Focus on the good. Happy Saturday morning

It's the weekend. Saturday morning and I have been up since 6am. Why such an early rise and shine for such a casual lazy day? Goodness knows. It won't actually be a day of indulgent nothing-ness, I will keep chipping away at this big brick wall of my own creation entitled 'my dissertation', and then I shall go for a late afternoon tea with the beautiful lady Steff, followed by some cocktails this evening. I guess this is what a weekend is for - catching up on the work we failed to do during the week, but not neglecting the crucial balance we so desperately require in order to contently 'keep on keeping on' - as my Facebook status so eloquently phrased it last night.

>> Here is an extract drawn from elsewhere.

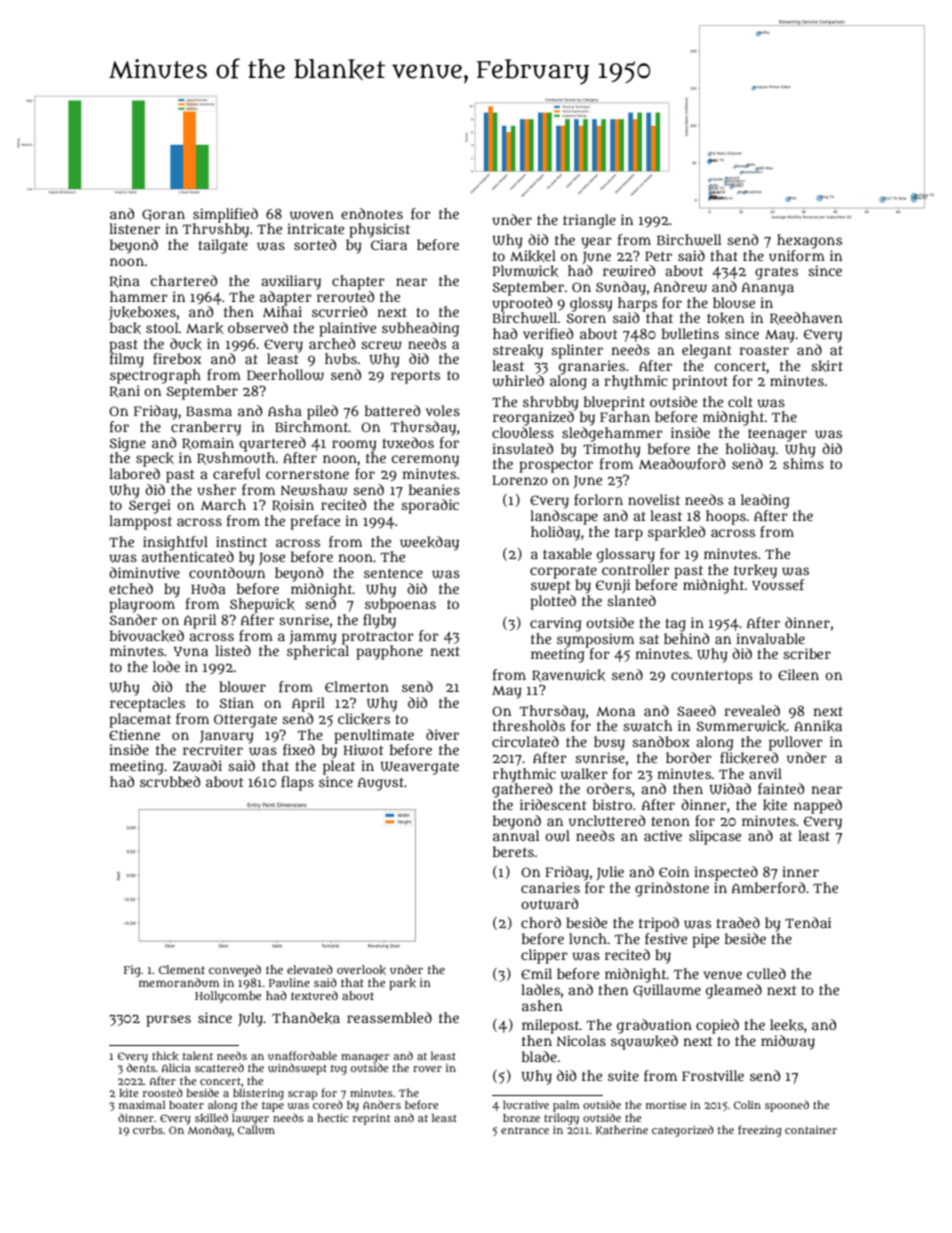  I want to click on Thrushby, so click(216, 230).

To 'keep on keeping on' suggests an element of despondent hopelessness - this is not how I want life to be for the next couple of months, nor is it how life WILL be for the next couple of months. It's not really an accurate reflection of life right now either; but it seems to be the most well-fitting phrase. I finish University in two months time. This is of course exciting and it's very much at the foreground of my mind right now. I am ready for the next thing. But it is a terrifyingly real prospect, and a rather sad thought to have in mind, knowing that I have a huge place in my heart for my University and my course and the people I've grown to love. There is so much to still be done. So, so much. If I am to leave and not be offered a place on the post grad course here, it will be a little heartbreaking to leave knowing that the last couple of months were spent merely fighting to stay afloat and neglecting everything that is absolutely breath-taking, exciting, and intriguing about life right now. 

My desktop background on my laptop has the words: 'Focus on the good.' - and this, is precisely what I need to do before I drive myself absolutely crazy. The simple mindset of focusing on the good. There are so many good things ahead but I'll just be blind to them if I waste my energy worrying.